It’s become a modern-day love/hate story for the iPod generation: The ecstasy you feel when you finally get your mitts one of Apple’s sleek little devices, is immediately overcome by the disappointment of experiencing its below-par, bundled earphones.
The limitations of the standard-issue accessories are a much-vented source of frustration for consumers who have already splashed out a small fortune on the game-changing music gadgets. Despite their iconic design, the thin casing of the earphones produces a tinny, synthetic sound and often, excessive noise-leaking. The latter is particularly an issue for “shyPod” owners, who would prefer not to inflict their dubious music taste on others.
However, all this could be about to change with the release of Sony’s new range of MDR-EX300iP and MDR-E10iP inline, remote-controlled headsets, designed especially for iPods and iPhones. The two new additions will join Sony’s less advanced MDR-EX38iP model, which is already on sale, and Apple’s premium in-ear earphones, in an increasingly competitive market.
The headsets’ USP seems to be that there is something for everyone. Keep-fit fanatics will be impressed by the accessibility of commonly-used functions, which are conveniently nestled together on the mini remote. This neat option will hopefully make exercising to music a fumble-free experience. The device has buttons to play/pause, skip tracks and adjust volume. It also proves handy for iPod Shuffle users, as the remote includes a button to activate the gadget’s unique VoiceOver function, while for iPhone users, the earphones’ built-in microphone is designed for easily making hands-free calls.
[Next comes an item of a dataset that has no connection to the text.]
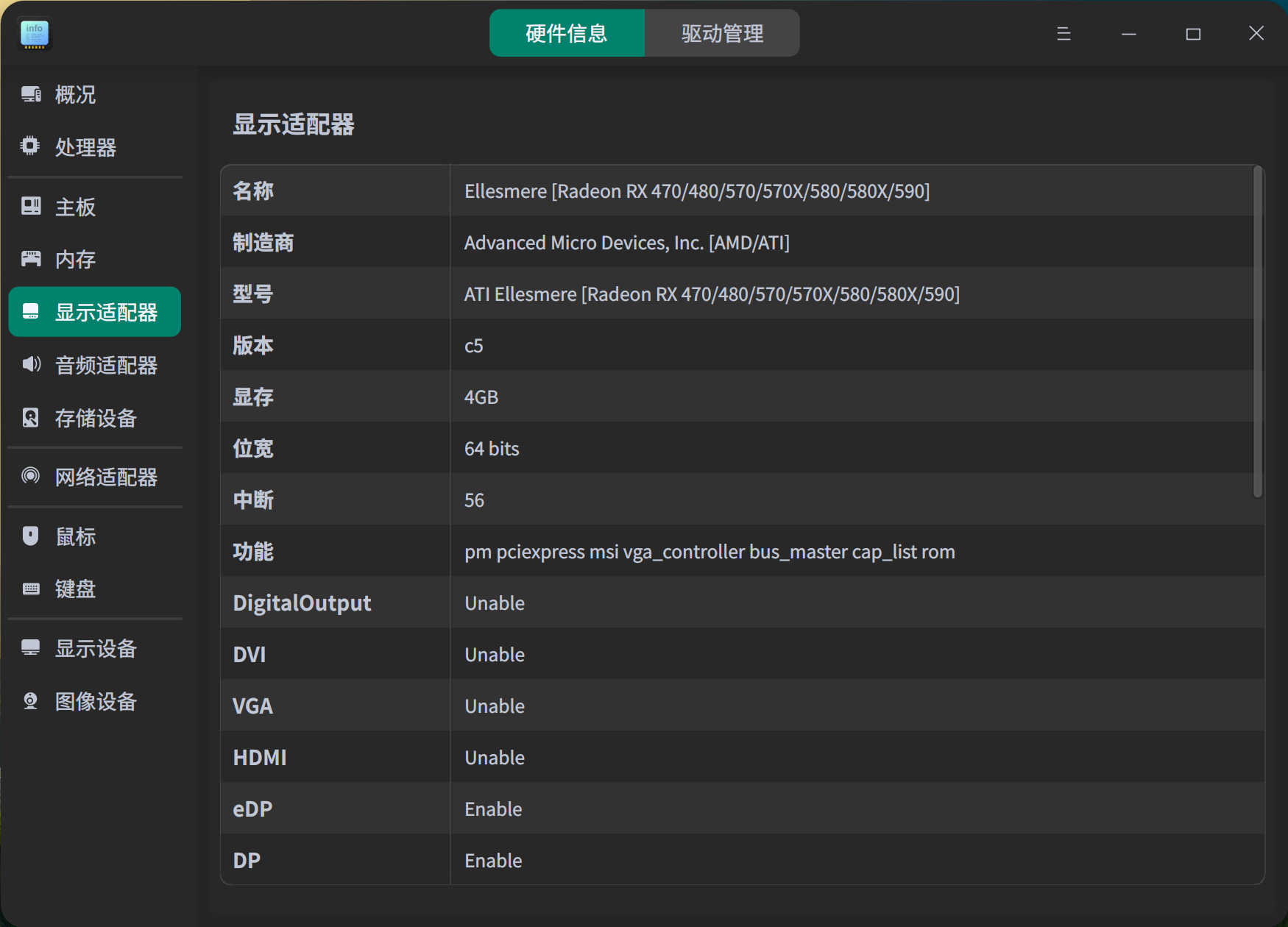
Task: Click the DigitalOutput Unable entry
Action: 494,603
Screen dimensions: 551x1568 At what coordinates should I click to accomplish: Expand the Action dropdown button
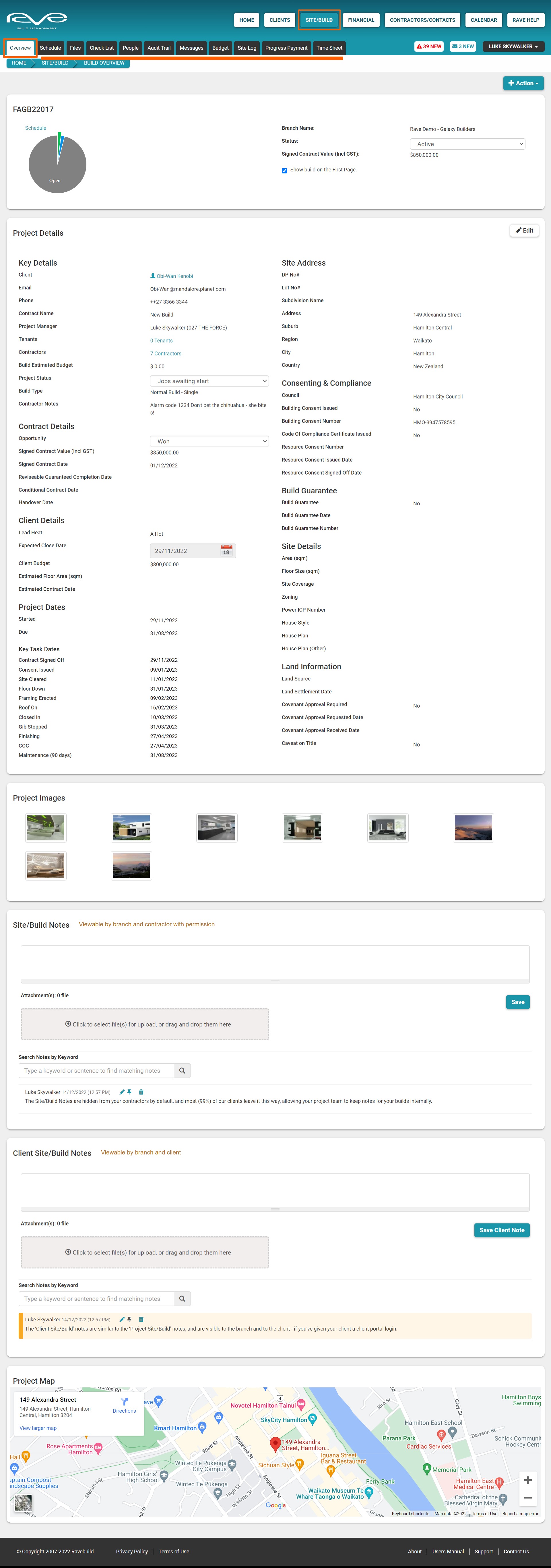523,83
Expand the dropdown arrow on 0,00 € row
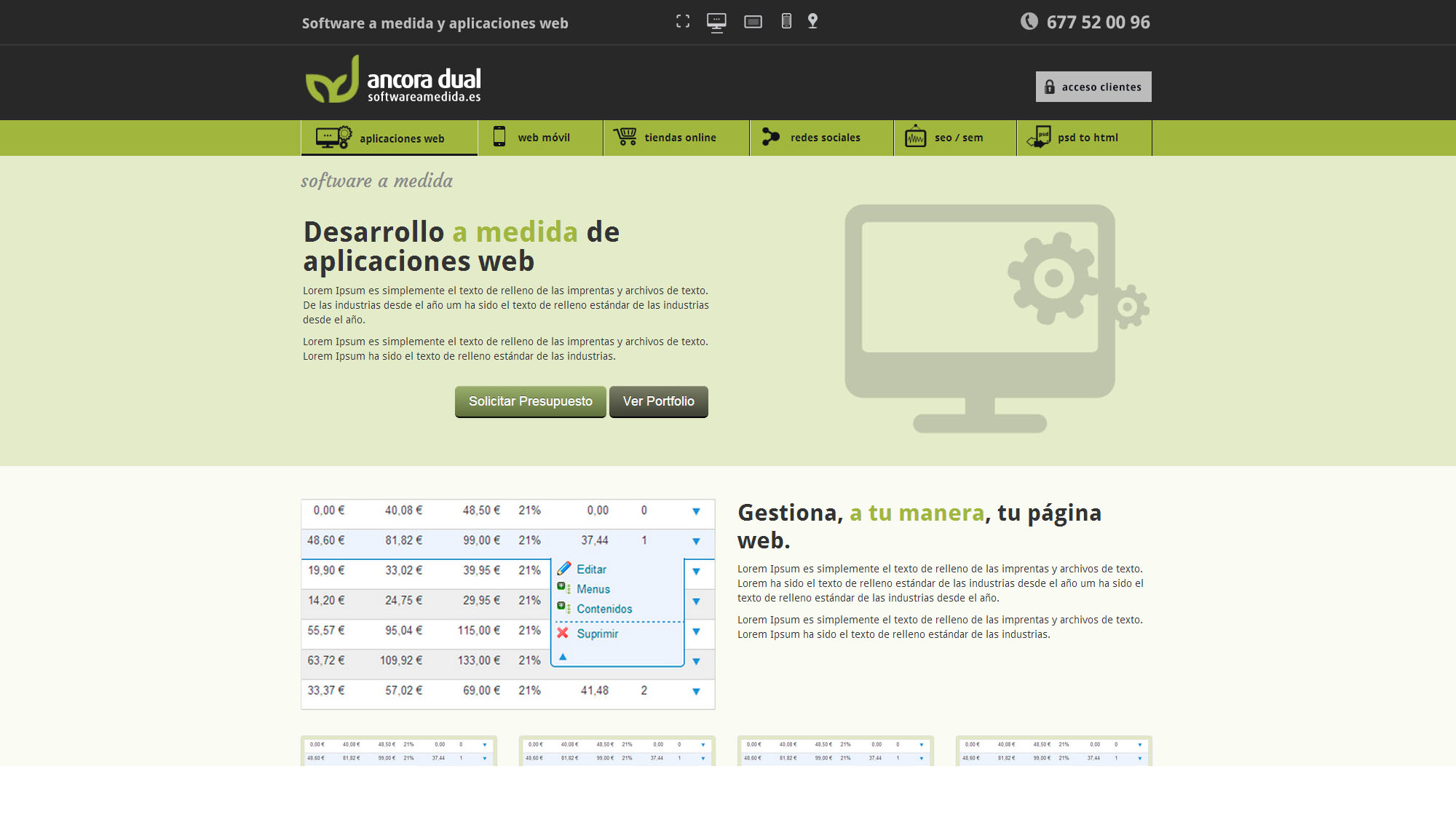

As for sound quality, an impressive set of stats would appear to give it the edge over competitors. According to Sony, both models of the headset features a 13.5mm Neodymium driver unit that’s oriented vertically in the ear. This combination teams extra sensitivity with powerful bass and a wide, dynamic range. The MDR-EX300iP has a frequency response of 5-24,000 Hz and the MDR-E10iP has a response of 18-22,000 Hz.
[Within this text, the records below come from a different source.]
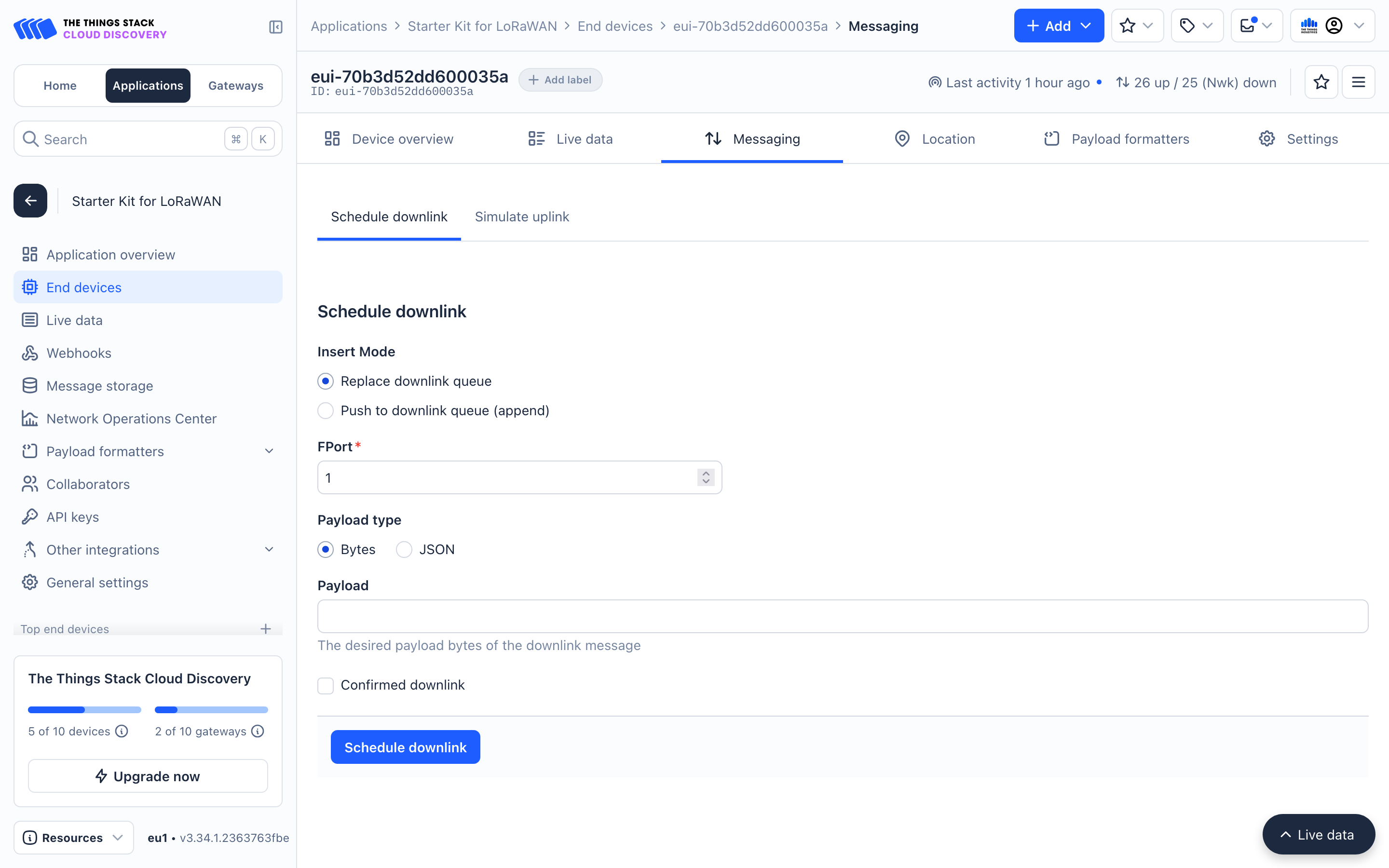The height and width of the screenshot is (868, 1389).
Task: Collapse the sidebar panel icon
Action: (x=275, y=27)
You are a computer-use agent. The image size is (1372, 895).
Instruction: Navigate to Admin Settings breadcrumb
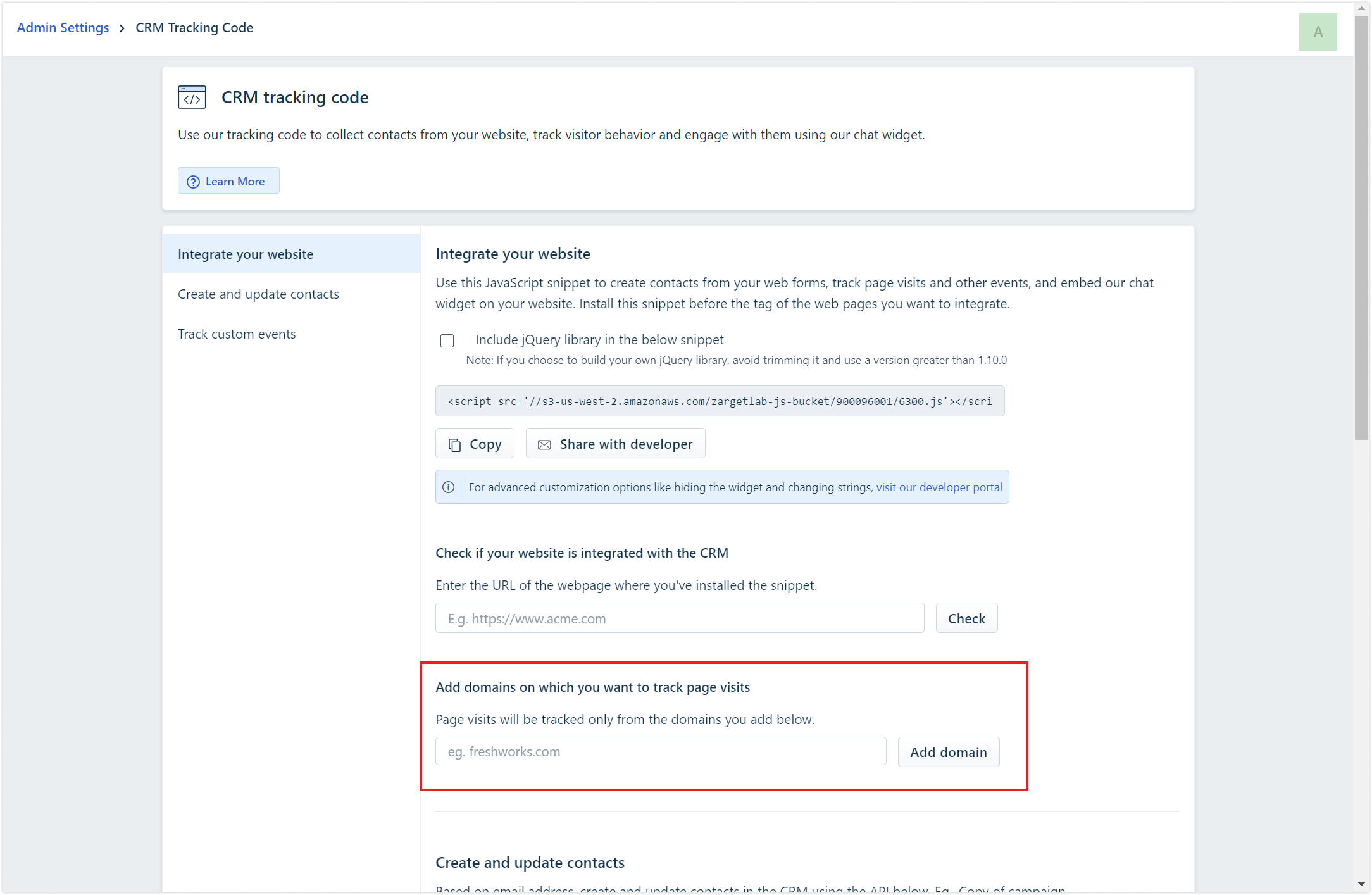click(x=63, y=28)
If Sony really does deliver on all its promises with the MDR-EX300iP and MDR-E10iP models, iPod and iPhone users will, at long last, be able to enjoy a multi-faceted sound experience to match Apple’s renowned innovation. It’s taken a while, but Sony might have finally cracked it.
The MDR-EX300iP and MDR-E10iP headsets come in a variety of colours, and consumers can opt for either in-ear or over-the-ear styles. They are compatible with every generation of iPod and iPhone, and are available at all good electronic retailers from May.